Slowly but surely, Mandarin becomes second foreign language
Evi Mariani The Jakarta Post/Jakarta
After four years of freedom for the expression of Chinese culture, the Mandarin language has started attracting Indonesians, as private schools begin to provide Mandarin courses in response to popular demand.
"The interest in Mandarin is growing in Indonesia. Not very fast, but steadily," said Michelle Vivi, the owner of Hua Mandarin Language School.
However, she added, although growing slowly, Mandarin had become the second-most favored foreign language after English.
"I believe the growth will accelerate after 2008, when the Olympic Games are held in China. All eyes will be fixed on that country and they will realize its growing role," she said.
Michelle, who established her Mandarin school in West Jakarta in 2001, has witnessed a healthy growth in her own school. Starting from 11 students in 2001, the school now has about 100 students and five teachers from mainland China.
"Most of my students are Chinese-Indonesian schoolchildren. Their parents put them in the course because they think Mandarin will be useful for their children's future," she added.
However, her school has also received some requests from private companies to provide in-house training for employees.
"For companies, we have a business conversation program," Michelle said.
For the regular program, one term at her school costs at least Rp 500,000 for 16 one-hour sessions.
"My course, perhaps, costs more than those at many other schools. But we provide teachers who are really Mandarin teachers from China, not just Chinese people who can speak Mandarin but cannot teach it," Michelle added.
Michelle's teachers are also hired to teach Mandarin at the upmarket private school Tunas Muda, West Jakarta.

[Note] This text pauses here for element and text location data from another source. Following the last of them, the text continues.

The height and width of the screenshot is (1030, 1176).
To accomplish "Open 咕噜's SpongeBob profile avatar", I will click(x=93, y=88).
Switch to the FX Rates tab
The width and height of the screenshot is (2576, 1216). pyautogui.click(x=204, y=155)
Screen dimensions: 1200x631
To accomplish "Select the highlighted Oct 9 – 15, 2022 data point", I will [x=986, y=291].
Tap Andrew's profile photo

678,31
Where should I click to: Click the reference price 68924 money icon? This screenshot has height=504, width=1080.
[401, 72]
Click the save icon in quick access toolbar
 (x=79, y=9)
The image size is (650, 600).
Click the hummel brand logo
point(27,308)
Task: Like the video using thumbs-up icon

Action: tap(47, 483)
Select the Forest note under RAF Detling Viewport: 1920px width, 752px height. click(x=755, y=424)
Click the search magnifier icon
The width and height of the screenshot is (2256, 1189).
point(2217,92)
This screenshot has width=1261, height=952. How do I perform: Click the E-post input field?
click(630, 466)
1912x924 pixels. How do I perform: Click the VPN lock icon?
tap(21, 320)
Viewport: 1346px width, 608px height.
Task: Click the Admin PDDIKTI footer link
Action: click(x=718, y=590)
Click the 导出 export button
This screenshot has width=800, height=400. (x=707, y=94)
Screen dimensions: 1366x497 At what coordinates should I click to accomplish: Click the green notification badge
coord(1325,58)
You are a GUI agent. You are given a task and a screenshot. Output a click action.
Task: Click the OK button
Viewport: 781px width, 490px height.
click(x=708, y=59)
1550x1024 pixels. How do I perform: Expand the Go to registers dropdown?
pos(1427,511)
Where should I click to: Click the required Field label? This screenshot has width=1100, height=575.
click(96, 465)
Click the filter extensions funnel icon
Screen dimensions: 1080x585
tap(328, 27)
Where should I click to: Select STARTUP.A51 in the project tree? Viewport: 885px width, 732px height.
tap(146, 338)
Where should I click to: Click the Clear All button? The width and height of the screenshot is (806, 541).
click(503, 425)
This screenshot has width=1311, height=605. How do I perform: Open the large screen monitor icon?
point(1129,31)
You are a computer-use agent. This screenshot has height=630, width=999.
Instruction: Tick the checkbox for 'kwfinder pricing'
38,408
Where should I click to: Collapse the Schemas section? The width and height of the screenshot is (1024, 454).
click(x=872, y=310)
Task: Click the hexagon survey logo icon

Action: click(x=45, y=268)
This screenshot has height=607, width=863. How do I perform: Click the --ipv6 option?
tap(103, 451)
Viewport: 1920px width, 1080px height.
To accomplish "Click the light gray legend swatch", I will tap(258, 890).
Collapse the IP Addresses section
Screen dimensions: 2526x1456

"Due to parents' growing demand, we provide Mandarin classes. They say that Mandarin has become popular everywhere so they want their children to learn early," Elly Kusumastuti, a marketing officer at Tunas Muda, said.
The use of Mandarin characters was banned from publication and books by the New Order government.
This regulation, along with others that banned any public expression of Chinese culture, distanced Chinese culture from the younger generation of Chinese-Indonesians.
This ban was in effect for more than 30 years until, in 2000, then president Abdurrahman "Gus Dur" Wahid lifted the ban on public celebrations of the Chinese New Year.
Gus Dur's action paved the way for subsequent administrations to lift other bans on Chinese culture.
Shortly afterward, Mandarin courses began flourishing in big cities and the mass media began catering to audiences who wished to know Mandarin.
A broadcast of popular Taiwanese serial Meteor Garden has also helped to spread the popularity of Mandarin.
Catherine Keng, a producer for the Mandarin news program at TV station Metro TV, said the ratings for her program had been encouraging since the start in 2001.
"The rise is positive, although not dramatic," she said.
Keng added that the program, which was designed for Chinese- Indonesian audiences, also attracted non-Chinese.
"We have received requests to provide subtitles on our programs," she said. "Responding to audience feedback, we recently launched a new program to introduce daily conversation Mandarin."
The program displays a short scene with actors conversing in simple Mandarin, like "ni hao" for "how are you?".
"China's economy is getting stronger so Mandarin will be a valuable asset for your career," she added.